3/18/23
Newsletter #279
The Crack of Dawn
I’ve noticed a recent pattern of speech that I thought was occurring with primarily younger women, but my friend Jane said it’s both women and men. The middle T is being dropped in the word “important,” so that it’s now pronounced, “Impor’ant.” Listen and you will hear it because even newscasters are saying it.
A common phrase that has become ubiquitous is, “I’m sorry.” I find that people are constantly apologizing. When people used to say, “Pardon me” or “Excuse me,” they now say “I’m sorry” instead. I recently tried watching the HBO remake of Ingmar Bergman’s, Scenes From a Marriage, with Jessica Chastain and Oliver Isaac. For such a simple story – a happily married couple watches their best friends go through a divorce, which causes them to get divorced – it’s incredible how badly they fucked it up. The other couple are now interracial, she’s bi, and they have an open marriage, which so complicates the issue the point was lost. But I swear, at the end of every other line of dialogue is, “I’m sorry.” Personally, I try to apologize as little as possible, and mean it when I do it.
When I was just in Hollywood I spent a fair amount of time sitting in the Ovation Plaza –located beside the Chinese Theater and the Ray Dolby Theater, where the Oscars were just telecast – watching tourists from all over the world walk by. Without the slightest bit of overstatement, every single one of them was on their phone. People of every race, color, sex, shape, and age, all on their phones. An entire family of six had gone to all of the trouble it took to fly from Asia to Hollywood to see the handprints and footprints in the Chinese Theater forecourt, and not a single one was paying the slightest bit of attention, all of them on their phones. As I’ve come to understand life in my sixty-four years, the most important thing you can do is to be present. Don’t regret the past, don’t worry about the future, be here now. If you’re on the phone, you’re not present – it’s that simple. I’ll go one step further: if you sit down and place your phone on the table in front of you, you’re not present. If you take a call or start texting while another person is stuck sitting there with you, you’re an impolite asshole. And just because everybody else is doing it doesn’t make you any less of an asshole.

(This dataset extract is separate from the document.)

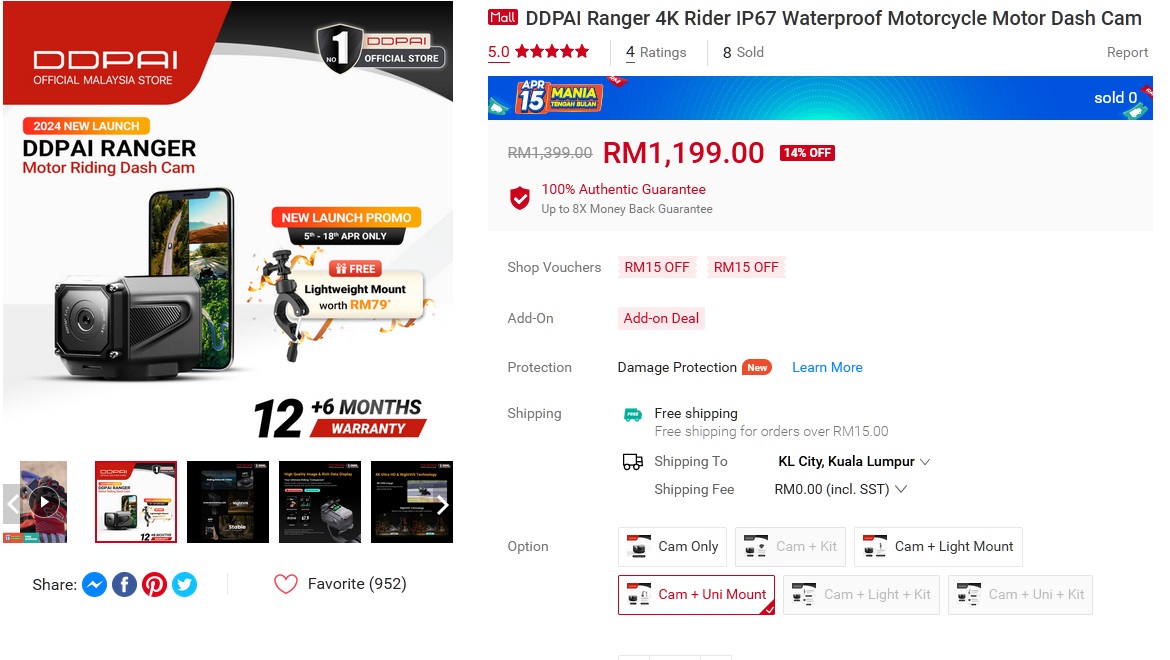Select the Cam + Light Mount option
This screenshot has height=660, width=1170.
point(938,547)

In fact, and this is age-old wisdom, if everybody is doing it – herd mentality – it’s a bad idea. As my mother used to say, “If everybody was jumping off the Ambassador Bridge, would you do it too?” If everybody has their cell phone in their right hand all the time, then I certainly won’t. If you do, think about it.
Regarding this year’s Oscars, of which I watched twenty minutes, thank heaven they put all the categories back in. The entire point of that ceremony is to give awards and allow the winners to express their thanks. The second they decided to chase the winners off the stage with loud music, the whole show went to hell. I saw Ke Huy Quan win Best Supporting Actor, then honestly and truly lose it – that’s what the Oscars are about. I also saw Jamie Lee Curtis win Best Supporting Actress, and dedicate the award to her parents who were both nominated, but didn’t win. In case you were interested, Janet Leigh was nominated for Best Supporting Actress in 1960 for Psycho, and lost to Shirley Jones for Elmer Gantry (one of my favorites, for which Burt Lancaster – my favorite actor – won Best Actor); Tony Curtis was nominated for Best Actor in 1958 for The Defiant Ones, where he was handcuffed to Sidney Poitier. But he really should have been nominated the year before for The Sweet Small of Success, starring (and produced by) Burt Lancaster.

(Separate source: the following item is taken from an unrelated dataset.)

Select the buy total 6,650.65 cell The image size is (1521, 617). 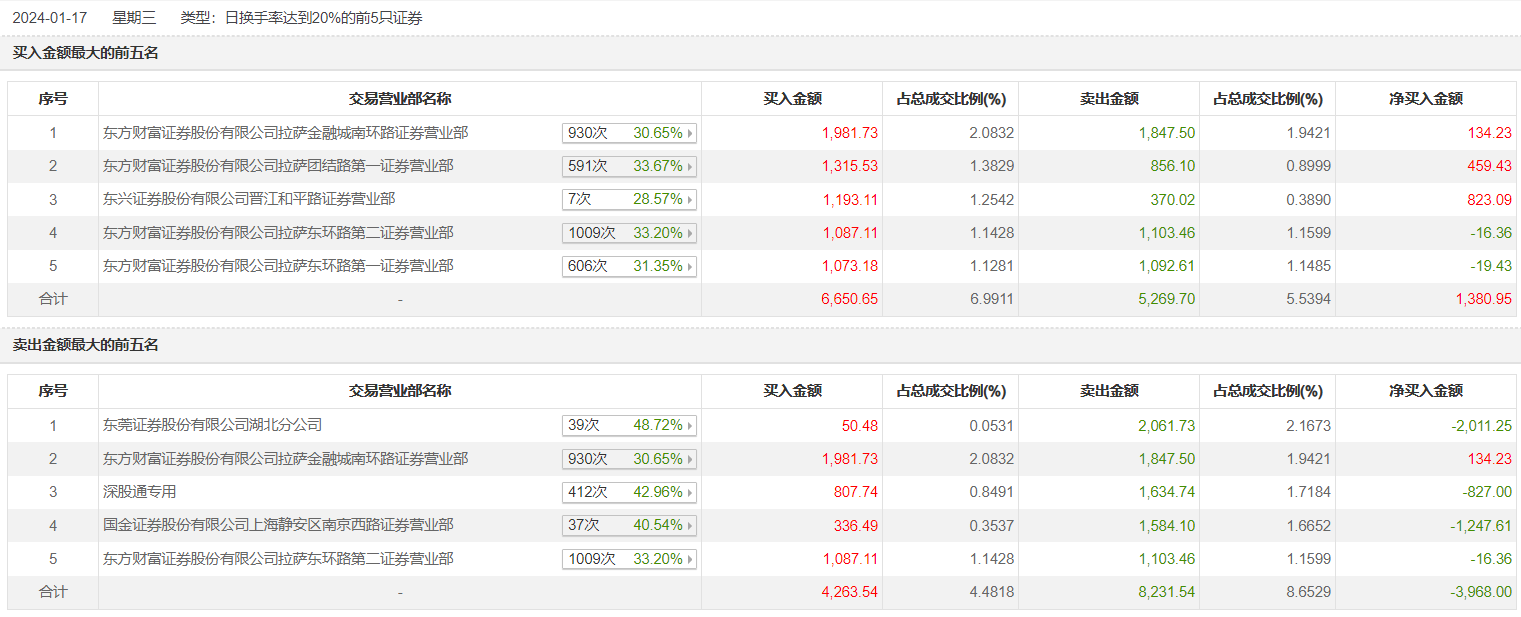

I generally don’t go in for “favorites” or top tens if I can avoid it, but someone bugged me bad enough maybe ten years ago regarding my favorite actor and actress, so I figured out a method. I counted how many good to great movies a number of actors were in. The winners were Burt Lancaster with nineteen and Katherine Hepburn with seventeen. Therefore, I say with mathematical assurance, Burt Lancaster is my favorite actor.
Finally, in pace requiescat (Latin for “Rest in peace”) to jazz saxophonist, Wayne Shorter, who lived to be 89. Wayne started his career in the unenviable position of replacing John Coltrane in Miles Davis’s band, and came out alive. Wayne then formed the band Weather Report with Joe Zawinul from Cannonball Adderly’s band (Zawinul wrote, Mercy, Mercy, Mercy). They cut ten albums, all of which I have managed to accumulate and am now listening to. Inarticulately put, Wayne Shorter just has a great sound. I watched a couple of performances of Weather Report last night on YouTube. What struck me with the ever-changing roster of musicians going through the band, including the incredible Jaco Pastorius on bass, is they’re really good at getting out of each other’s way.
I watched an interview with Wayne Shorter shot on the day he died. He’s perfectly lucid and discussing the importance of art. I think he was right.
And a jolly fucking good day to you, too.